> _EXERCISE GOAL_: Copy out the data lines exactly, everything from the line containing "Describe the element at coordinates (2139, 46)" down to the line containing "at (1815, 861).", with both of those lines included.

> _RECORDS PROVIDED_:
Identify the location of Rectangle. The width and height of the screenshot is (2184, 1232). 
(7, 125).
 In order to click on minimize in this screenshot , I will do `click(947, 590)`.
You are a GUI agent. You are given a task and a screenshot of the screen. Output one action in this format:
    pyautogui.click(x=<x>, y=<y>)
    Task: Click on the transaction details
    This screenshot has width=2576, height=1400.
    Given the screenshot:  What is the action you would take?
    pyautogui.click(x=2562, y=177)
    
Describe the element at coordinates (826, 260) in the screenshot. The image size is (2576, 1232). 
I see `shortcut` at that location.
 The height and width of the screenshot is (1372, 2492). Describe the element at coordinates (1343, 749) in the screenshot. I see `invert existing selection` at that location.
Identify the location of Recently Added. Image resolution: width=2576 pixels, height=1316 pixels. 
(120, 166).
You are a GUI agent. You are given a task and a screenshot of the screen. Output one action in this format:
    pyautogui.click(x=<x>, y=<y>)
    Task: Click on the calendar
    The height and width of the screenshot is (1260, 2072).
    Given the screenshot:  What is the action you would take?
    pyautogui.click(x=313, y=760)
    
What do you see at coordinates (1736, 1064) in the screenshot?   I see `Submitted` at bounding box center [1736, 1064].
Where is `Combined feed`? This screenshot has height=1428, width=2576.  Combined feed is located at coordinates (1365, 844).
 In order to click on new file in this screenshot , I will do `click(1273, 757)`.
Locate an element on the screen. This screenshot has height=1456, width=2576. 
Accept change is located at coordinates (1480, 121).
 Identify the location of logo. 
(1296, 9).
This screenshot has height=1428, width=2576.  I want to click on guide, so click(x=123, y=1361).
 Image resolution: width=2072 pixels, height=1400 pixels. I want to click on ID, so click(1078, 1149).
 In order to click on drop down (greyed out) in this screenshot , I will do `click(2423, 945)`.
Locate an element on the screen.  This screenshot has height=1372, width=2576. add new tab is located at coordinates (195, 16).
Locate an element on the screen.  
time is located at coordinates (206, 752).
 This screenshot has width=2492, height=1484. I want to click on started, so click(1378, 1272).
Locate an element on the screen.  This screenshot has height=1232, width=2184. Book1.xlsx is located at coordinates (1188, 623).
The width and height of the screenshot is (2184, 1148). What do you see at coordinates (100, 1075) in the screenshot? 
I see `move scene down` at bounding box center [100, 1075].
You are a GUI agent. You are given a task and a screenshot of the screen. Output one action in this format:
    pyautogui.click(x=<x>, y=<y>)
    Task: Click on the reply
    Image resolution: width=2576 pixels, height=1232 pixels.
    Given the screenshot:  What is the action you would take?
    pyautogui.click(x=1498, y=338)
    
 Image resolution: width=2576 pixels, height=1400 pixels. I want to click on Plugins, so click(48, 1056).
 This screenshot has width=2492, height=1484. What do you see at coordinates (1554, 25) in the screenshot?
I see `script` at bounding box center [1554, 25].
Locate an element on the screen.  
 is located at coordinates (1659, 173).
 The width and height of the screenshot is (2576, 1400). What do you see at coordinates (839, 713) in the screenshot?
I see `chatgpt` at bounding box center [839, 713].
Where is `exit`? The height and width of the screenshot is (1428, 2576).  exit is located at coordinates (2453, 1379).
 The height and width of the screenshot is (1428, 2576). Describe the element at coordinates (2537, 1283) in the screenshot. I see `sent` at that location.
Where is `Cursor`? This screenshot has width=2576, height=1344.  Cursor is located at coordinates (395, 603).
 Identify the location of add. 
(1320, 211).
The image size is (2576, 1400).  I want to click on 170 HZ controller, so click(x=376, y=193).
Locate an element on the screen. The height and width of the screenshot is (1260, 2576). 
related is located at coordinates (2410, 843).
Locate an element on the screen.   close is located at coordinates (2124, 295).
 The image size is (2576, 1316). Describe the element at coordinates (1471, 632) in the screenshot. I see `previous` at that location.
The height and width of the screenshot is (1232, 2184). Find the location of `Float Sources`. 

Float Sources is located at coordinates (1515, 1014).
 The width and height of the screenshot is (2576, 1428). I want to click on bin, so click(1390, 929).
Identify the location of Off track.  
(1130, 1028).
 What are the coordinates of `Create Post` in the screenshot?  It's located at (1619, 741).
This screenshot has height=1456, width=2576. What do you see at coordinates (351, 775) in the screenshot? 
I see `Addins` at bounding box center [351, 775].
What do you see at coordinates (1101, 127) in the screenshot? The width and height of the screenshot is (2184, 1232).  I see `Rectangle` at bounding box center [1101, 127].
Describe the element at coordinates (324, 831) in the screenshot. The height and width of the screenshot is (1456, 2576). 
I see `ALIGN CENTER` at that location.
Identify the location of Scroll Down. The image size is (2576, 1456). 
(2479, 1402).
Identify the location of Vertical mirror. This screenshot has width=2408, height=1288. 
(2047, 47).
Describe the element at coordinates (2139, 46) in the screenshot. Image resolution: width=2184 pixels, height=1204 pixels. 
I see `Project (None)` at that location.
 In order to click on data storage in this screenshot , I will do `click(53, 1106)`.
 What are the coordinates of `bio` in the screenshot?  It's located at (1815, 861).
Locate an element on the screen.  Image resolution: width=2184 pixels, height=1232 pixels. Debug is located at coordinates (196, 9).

> _SOLUTION FOR THIS EXERCISE_:
Describe the element at coordinates (2139, 46) in the screenshot. Image resolution: width=2184 pixels, height=1204 pixels. 
I see `Project (None)` at that location.
 In order to click on data storage in this screenshot , I will do `click(53, 1106)`.
 What are the coordinates of `bio` in the screenshot?  It's located at (1815, 861).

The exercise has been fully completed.